Kathy Joy, Author of Winter Whispers

February 12, 2020

Some Dove chocolates have been lurking in my desk drawer at the office; I’ve been able, somehow, to resist them. But today is different. Today, as the calendar marches inevitably toward Valentine’s Day, my resolve is weak.

So today I’ve opened the little foil packaging and here’s what the inside message says:

“Believe in those you love.”

And just like that – a flood of memories leaked from my heart. Memories of my own sweetheart, Roger Hoffner, who died way too soon.

I believed in him.

And because I carry his memory like a treasure, I still believe in him – in the present tense.

Roger grew up in a time when boys admired men who wore leather gloves to work and tucked knives into their pockets to use when needed. He wanted to emulate them.

He was raised in a country swath of America that believed in ruggedness and self-sufficiency. He learned, by example, that you don’t toss something in the trash just because it quits working – you figure out how to fix it and you take the time to do it right.

He grew up in a time when bicycle skeletons were salvaged from junk yards; kids learned how to dismantle them and rebuild them to their own specifications: banana seat, high bars, squeeze horns and pedal brakes.

Living as a kid in the green rolling hills of Northwest Pennsylvania, Roger worked odd jobs for uncles in exchange for a hot meal and maybe a game of poker. He learned to drive tractor and toss hay bales into the mow, long before he was driving a car.

One of Roger’s most prized possessions was his pocket knife. I’ve kept it in my jewelry box.

That little 3-blade wonder came out when the girls got Barbie Dolls at Christmas time, the toys impossibly ensconced in those hard plastic packages.

The small but capable knife was used on our farm to:

  • cut twine,
  • fix a wooden latch,
  • remove a splinter,
  • break the ice on the horse’s buckets,
  • shorten a piece of tack when saddling up and once,
  • to remove gum from our oldest daughter’s hair.

I saw him:

  • slice a watermelon,
  • sharpen a pencil,
  • open a can, and
  • cut bait from the fishing line.

I often saw him cleaning his fingernails with the smallest blade.

Eventually, as his own nephews grew responsible enough, Roger started gifting little pocket knives to them so they’d be ready for any eventuality.

Each of our daughters also received a pocket knife when the time was right.

I fondly remember their papa cutting reeds by our pond with his knife, to fashion them into organic musical instruments for the girls. They held the long green leaves “just so” and blew through their thumbs and fingers to render nature’s finest music.

The sound came out something like chirping crickets mixed with bird warbling – it was simply beautiful.

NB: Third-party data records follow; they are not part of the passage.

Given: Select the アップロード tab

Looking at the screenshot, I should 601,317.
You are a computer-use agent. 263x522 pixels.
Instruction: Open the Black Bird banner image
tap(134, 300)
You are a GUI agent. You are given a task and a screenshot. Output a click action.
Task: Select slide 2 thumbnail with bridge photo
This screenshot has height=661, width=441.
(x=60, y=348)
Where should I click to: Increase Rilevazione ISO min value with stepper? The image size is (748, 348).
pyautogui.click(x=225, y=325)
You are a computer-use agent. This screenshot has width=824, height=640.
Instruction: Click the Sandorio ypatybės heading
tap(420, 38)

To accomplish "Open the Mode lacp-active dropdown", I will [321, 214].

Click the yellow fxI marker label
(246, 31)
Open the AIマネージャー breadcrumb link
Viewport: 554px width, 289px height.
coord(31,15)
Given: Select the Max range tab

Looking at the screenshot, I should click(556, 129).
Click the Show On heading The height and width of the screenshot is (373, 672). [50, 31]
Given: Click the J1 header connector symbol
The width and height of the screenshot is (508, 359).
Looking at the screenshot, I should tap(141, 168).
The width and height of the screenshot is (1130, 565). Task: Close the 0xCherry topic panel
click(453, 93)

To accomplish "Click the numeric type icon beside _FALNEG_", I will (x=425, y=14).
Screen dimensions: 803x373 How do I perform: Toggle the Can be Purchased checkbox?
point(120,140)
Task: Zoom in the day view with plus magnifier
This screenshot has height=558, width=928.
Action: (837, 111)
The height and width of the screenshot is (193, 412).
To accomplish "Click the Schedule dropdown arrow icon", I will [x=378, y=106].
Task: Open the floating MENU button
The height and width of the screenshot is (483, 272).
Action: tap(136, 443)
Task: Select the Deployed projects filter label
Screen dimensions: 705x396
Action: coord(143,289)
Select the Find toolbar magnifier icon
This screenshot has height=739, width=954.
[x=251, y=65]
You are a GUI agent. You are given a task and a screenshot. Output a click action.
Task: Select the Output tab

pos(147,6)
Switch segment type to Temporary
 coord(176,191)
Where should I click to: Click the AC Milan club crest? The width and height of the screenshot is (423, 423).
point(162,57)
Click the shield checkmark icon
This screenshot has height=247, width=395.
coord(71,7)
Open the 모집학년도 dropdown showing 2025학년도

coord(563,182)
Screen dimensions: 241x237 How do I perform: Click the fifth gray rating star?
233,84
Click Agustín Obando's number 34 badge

The pocket knife, over the years, came to mean much more than simply a handy little tool. It represented a hearty resourcefulness. A hard-scrabble work ethic, a readiness for just about any situation.

I spoke with another guy who carries one, and he told me he’d attended a concert once and was horrified when the security guard confiscated the tool and tossed it carelessly into a garbage bin.

My friend fished his pocket knife out of the bin and left the venue; he was not going to lose a lifelong companion over a one-time event, so he went outside and people-watched while his wife enjoyed the music inside the arena.

That’s how strongly men of a former generation feel about their pocket knives, and that’s how strongly Roger felt about his, too.

I miss him.

Roger’s own pocket knife, a prized possession and heirloom.

I carry Roger’s memory in my heart. I will forward his legacy to my son-in-law. On his birthday coming up, I believe I will gift him Roger’s trusty pocket knife.

I wouldn’t want Nick to find himself in a situation and not be prepared. Especially when the day comes that he takes his own kids fishing and needs to cut some bait.